(Beginning of Text)
The next story is of two goons who want to make it big, Mafia (Deepak Dobriyal) and Rahmat (Vijay Raaz). They hatch a plan to extract money from their own boss Raza (Asif Basra) and cook up a story. Meanwhile, during a party, Ustad (Neil Bhoopalam), who has helped Raza, is killed on the road by two motorcycle-borne assailants. Mafia and Rahmat witness the crime.

Angad learns that Selina is just using him and feels guilty about cheating on Neha (Amyra Dastur), his fiancée. Angad meets Neha and talks to her. He learns that Neha is a very nice girl and both of them hug each other and get ready for the wedding.

Mafia's greed pushes him to kill Rahmat, and he takes the entire money. He then shoots himself in the abdomen and tells Raza that someone has robbed their money and killed Rahmat and, in that fight, Mafia too got injured. Raza doesn't believe Mafia and is on the verge of killing Mafia but leaves him. Mafia walks onto the road.

Rileen meets the wedding photographer Rakhi (Isha Talwar) and tells his son too had a birthmark like her on his elbow. Rakhi asks him his name, but he states that "People just meet, tell each other their names and then go away, which is of no use". He also tells her about his growing cancer. Rakhi comforts Rileen and they kiss each other. On being asked "What does he mean to her?", she replies "I don't know!" He happily laughs and tells her his name is Rileen.

Tara checks into the airport while Zubin asks her not to think of the horrific night. Tara feels very guilty and decides to approach the police and file an FIR, but the police dissuade her from doing so as the two guys who were killed in the accident were underworld assassins who killed Ustad. Tara meets Zubin, who had been waiting for her. Learning that he truly loves her, Tara proposes to Zubin and then kisses him.

Rileen marches into the marriage where everyone is dancing mindlessly along with Angad and Neha. Rileen dances along, takes out his gun and fires two shots in the air. One of the bullets strikes Mafia in the head, killing him, while the other hits Rileen's foot, prompting him to scream in pain.

==Soundtrack==

The music of Kaalakaandi is composed by Sameer Uddin and Shashwat Sachdev while lyrics have been penned by Anvita Dutt and Akshay Verma. The first track of the film titled as "Swagpur Ka Chaudhary" which is sung by Akshay Verma was released on 23 December 2017. The music album was released by Zee Music Company on 27 December 2017.
(End of Text)
### Tasks for this exercise
(A) Answer these questions on the Kaalakaandi text:
(i) Who is Angad's fiancée?
(ii) Where does Mafia shoot himself after killing Rahmat?
(iii) Which company released the music album, and on what date?
(B) Write the next part of the Kaalakaandi text, starting after its final sentence.
The lines that follow come from a separate source.
(Beginning of Data provided)
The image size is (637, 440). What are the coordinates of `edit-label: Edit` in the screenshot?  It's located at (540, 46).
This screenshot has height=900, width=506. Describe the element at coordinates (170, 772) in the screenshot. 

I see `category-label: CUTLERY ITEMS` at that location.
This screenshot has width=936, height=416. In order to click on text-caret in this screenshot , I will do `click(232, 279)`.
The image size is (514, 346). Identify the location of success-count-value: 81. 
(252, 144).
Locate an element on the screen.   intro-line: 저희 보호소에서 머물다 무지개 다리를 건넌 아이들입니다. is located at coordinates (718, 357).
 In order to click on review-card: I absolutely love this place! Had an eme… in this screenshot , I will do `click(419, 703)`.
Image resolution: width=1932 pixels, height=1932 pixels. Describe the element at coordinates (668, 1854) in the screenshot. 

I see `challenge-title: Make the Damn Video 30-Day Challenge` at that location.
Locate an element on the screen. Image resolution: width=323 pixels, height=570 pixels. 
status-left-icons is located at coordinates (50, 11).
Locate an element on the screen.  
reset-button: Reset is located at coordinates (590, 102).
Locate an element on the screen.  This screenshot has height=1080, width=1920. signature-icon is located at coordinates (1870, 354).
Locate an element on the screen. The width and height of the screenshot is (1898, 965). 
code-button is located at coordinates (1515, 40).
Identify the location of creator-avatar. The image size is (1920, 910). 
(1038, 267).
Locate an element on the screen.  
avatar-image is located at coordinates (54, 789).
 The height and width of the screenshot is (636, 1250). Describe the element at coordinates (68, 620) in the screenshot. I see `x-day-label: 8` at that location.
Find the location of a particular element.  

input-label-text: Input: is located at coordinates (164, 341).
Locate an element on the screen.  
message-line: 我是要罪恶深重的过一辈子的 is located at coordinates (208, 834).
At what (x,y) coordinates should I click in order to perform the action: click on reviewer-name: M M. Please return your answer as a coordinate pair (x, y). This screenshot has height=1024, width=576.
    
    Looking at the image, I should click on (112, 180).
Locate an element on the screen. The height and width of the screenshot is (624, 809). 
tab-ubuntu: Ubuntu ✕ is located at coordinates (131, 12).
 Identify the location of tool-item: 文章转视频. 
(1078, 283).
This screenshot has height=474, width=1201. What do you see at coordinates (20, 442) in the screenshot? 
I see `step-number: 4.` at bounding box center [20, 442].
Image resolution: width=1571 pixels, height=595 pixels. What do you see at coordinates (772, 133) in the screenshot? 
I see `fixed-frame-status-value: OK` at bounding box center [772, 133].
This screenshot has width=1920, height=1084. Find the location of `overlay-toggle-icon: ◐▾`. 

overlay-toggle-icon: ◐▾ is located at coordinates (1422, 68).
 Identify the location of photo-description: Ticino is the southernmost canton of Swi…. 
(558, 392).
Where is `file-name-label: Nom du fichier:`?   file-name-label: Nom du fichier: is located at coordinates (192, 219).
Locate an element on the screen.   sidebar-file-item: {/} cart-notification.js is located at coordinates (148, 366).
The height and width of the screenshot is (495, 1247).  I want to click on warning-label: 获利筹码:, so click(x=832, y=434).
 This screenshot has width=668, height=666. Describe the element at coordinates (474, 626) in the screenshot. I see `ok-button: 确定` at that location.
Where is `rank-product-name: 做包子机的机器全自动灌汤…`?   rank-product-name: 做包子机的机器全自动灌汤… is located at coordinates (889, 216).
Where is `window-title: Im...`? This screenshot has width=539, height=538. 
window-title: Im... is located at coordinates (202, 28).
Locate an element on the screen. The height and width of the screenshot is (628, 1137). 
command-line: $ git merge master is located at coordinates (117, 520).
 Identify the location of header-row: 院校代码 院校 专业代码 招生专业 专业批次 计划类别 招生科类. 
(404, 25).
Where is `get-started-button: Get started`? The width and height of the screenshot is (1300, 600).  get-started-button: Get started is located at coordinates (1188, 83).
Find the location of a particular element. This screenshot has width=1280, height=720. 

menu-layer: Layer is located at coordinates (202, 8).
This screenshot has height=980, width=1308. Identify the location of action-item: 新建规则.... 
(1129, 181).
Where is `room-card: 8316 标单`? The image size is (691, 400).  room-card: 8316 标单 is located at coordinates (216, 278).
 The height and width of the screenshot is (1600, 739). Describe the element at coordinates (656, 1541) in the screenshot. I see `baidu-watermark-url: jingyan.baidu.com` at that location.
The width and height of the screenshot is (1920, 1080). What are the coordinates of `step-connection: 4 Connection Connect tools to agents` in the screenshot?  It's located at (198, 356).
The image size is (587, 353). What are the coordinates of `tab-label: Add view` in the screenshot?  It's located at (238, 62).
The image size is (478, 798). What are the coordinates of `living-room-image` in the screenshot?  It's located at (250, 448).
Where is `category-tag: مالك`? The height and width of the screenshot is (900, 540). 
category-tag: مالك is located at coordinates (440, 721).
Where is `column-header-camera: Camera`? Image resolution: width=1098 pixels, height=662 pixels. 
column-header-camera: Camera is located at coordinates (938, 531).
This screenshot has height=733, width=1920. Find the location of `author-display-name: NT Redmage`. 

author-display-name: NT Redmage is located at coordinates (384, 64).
(End of Data provided)
### Exercise results
(A)
(i) Neha
(ii) In the abdomen
(iii) Zee Music Company, on 27 December 2017

(B)
Track listing
| No. | Title | Lyrics | Music | Singer(s) | Length |
|---|---|---|---|---|---|
| 1. | "Swagpur Ka Chaudhary" | Akshay Verma | Sameer Uddin | Akshay Verma | 2:34 |
| 2. | "Kaala Doreya" | Folk | Sameer Uddin | Neha Bhasin | 2:28 |
| 3. | "Jive With Me" | Anvita Dutt | Sameer Uddin | Abhishek Nailwal | 4:11 |
| 4. | "Kaalakaandi" | Anvita Dutt | Shashwat Sachdev | Shashwat Sachdev, Vivek Hariharan, Romy, Arun Kamath | 2:27 |
| 5. | "Aa Bhi Jaa" | Anvita Dutt | Sameer Uddin | Vishal Dadlani & Abhishek Nailwal | 3:57 |
| Total length: |  |  |  |  | 15:37 |

== Critical reception ==

'Kaalakaandi' received mixed response from critics upon its theatrical release.

Saibal Chatterjee from NDTV gave the movie 3 out of 5 stars stating, "'Kaalakaandi' may not be for all palates, but the film has enough spice for those in the mood for an off-the-beaten-track Bollywood experience".

India TV gave the movie 3 out of 5 stars, stating that the word "Kaalakaandi" is Marathi slang for "when everything goes disastrously wrong" and described the lead character as "outrageously humorous yet utterly sensitive"."

Rediff.com gave the movie 3 out of 5 stars stating, "Saif is a hoot in Kaalakaandi".

Meena Iyer from Daily News and Analysis gave the movie 2.5 out of 5 stars stating, "Saif Ali Khan's 'Kaalakaandi' is worth a try, if you like your cinema experimental and edgy".

Renuka Vyavahare from The Times of India gave the movie 2.5 out of 5 stars stating, "What begins as a promising and edgy thriller soon runs out of gags, gas and gravitas".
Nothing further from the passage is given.